Something I keep discussing with colleagues in an educational context, and which is likely to apply in a business context, is the extent to which the notebook environment is provided as customised environment:
- preinstalled / pre-enabled notebook extensions with notebooks written to exploit those extensions (although they should degrade gracefully if extensions are not available);
- code that is automatically loaded in and executed when a notebook is started.
One of the issues we have is how we communicate these requirements to a student who may want to run the notebooks in their own environment — how do they set up the environment to match the one we provide (or is our environment a value add?). Do we use lots of boilerplate in a notebook to make it explicit? Would a standardised (or at least convention based) nbenvt.sh script make sense? (I tend to think anything ending .sh can put off a lot of novice users…)
** Code Repos**
For code repos, I think Binderising offers the opportunity to encourage people to make packages that exploit notebooks / Juptyerlab and provides different benefits. Setting up the package environment, providing getting started notes, then encouraging notebook value add features (magics, _repr_html etc). These are clear steps and zeroTo examples could be provided for each of them that:
- describe benefits / rationale for the step
- suggest conventional filenames / directory structures (helps habit forming, makes navigation easier)
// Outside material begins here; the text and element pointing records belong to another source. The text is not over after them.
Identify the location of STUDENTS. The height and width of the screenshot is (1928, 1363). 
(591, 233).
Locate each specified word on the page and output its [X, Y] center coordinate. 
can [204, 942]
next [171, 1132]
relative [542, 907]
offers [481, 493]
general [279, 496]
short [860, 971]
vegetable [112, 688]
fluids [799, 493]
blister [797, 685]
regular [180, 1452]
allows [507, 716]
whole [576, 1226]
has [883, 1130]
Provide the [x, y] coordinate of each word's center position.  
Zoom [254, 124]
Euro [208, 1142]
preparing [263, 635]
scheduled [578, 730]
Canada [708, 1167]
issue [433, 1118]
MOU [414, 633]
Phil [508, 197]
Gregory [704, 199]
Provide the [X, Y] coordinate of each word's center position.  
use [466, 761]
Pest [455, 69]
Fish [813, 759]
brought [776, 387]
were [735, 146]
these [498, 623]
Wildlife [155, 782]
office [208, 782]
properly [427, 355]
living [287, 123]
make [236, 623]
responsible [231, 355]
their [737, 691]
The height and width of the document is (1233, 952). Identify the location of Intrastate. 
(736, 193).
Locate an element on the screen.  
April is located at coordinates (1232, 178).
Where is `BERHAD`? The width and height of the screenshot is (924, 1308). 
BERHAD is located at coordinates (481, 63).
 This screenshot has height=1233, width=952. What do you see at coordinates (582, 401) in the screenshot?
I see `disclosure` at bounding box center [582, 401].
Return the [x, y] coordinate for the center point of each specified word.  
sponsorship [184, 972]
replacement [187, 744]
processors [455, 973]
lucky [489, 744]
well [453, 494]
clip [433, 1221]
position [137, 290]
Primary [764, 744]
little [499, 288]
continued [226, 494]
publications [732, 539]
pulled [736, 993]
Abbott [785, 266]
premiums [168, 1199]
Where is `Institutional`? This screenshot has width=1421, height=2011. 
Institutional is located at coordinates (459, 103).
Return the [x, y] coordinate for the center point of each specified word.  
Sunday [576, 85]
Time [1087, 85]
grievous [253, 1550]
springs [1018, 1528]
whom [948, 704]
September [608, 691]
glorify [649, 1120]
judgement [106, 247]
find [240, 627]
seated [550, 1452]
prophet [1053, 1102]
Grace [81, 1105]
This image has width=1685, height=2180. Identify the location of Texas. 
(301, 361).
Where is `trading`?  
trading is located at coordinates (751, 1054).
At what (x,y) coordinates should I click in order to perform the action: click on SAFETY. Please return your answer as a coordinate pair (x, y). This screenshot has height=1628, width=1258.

- simple steps / recommendations for how to go about each step (eg when Binderising Python notebooks, look for every import to identify packages); (this makes me thinks: a) would tooling to help suggest requirements files be useful; then b) if such tooling were available, wouldn’t it make sense to run it in the background anyway? I’m sure I’ve seen discussion about this previously but can’t find it offhand? It may be hard to get it to work 100% all (any?!) of the time, but it could provide helpful nudges.)
Adopting a conventional directory structure for where to put getting started notebooks would be a small, but important, step (and maybe even suggestions about naming them; this supports ease of navigation but also sets / frames expectations about the content). In a sense, we’d be pushing at a convention for Binderised documentation, but rather than mandate it, encourage it through an easy to follow Binderise-it recipe.
One thing that is an issue in some notebooks is the requirement to set API keys.
Solutions like https://github.com/dylburger/reading-api-key-from-file are a bit of a hack, and the https://github.com/lean-data-science/jupyterlab-credentialstore looks interesting, but I wonder if it’d be useful if notebooks supported a simple API keypair store natively that would allow notebooks to reference values set (secretly) in the store. (Novices can find it hard to set environment vars; if they can be set secretly in a notebook environment, that would be really useful.) A default behaviour might be to treat conventionally named items in a particular way. eg NBENV_myvar forces a lookup of a notebook managed keypair, if that fails, check an environment var (myvar), if that fails, prompt the user).